(Data items)
::::::::::
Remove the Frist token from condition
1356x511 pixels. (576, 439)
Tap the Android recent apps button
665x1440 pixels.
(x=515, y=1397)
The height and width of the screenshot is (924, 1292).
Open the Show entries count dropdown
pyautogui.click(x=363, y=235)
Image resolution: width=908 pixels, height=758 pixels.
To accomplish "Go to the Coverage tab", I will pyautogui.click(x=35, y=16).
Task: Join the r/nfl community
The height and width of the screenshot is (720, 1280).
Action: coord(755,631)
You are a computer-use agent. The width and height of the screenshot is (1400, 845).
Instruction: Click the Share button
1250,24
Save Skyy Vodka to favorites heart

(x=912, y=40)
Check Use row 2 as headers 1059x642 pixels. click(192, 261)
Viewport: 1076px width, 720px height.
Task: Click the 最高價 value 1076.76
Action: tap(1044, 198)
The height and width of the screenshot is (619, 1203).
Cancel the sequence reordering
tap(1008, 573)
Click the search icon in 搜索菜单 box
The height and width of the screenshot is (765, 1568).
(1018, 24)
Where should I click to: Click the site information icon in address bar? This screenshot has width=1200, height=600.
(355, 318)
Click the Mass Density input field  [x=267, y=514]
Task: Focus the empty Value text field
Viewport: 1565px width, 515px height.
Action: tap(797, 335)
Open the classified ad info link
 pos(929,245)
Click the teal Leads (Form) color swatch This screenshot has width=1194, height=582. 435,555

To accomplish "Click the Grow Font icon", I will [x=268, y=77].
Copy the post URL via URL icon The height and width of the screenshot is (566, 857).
::::::::::
Your assignment | Please, from the entries above, set down exactly the lines from the one containing "Check Use row" through the one containing "Click the search icon in 搜索菜单 box", and only those.

Finished exercise |
Check Use row 2 as headers 1059x642 pixels. click(192, 261)
Viewport: 1076px width, 720px height.
Task: Click the 最高價 value 1076.76
Action: tap(1044, 198)
The height and width of the screenshot is (619, 1203).
Cancel the sequence reordering
tap(1008, 573)
Click the search icon in 搜索菜单 box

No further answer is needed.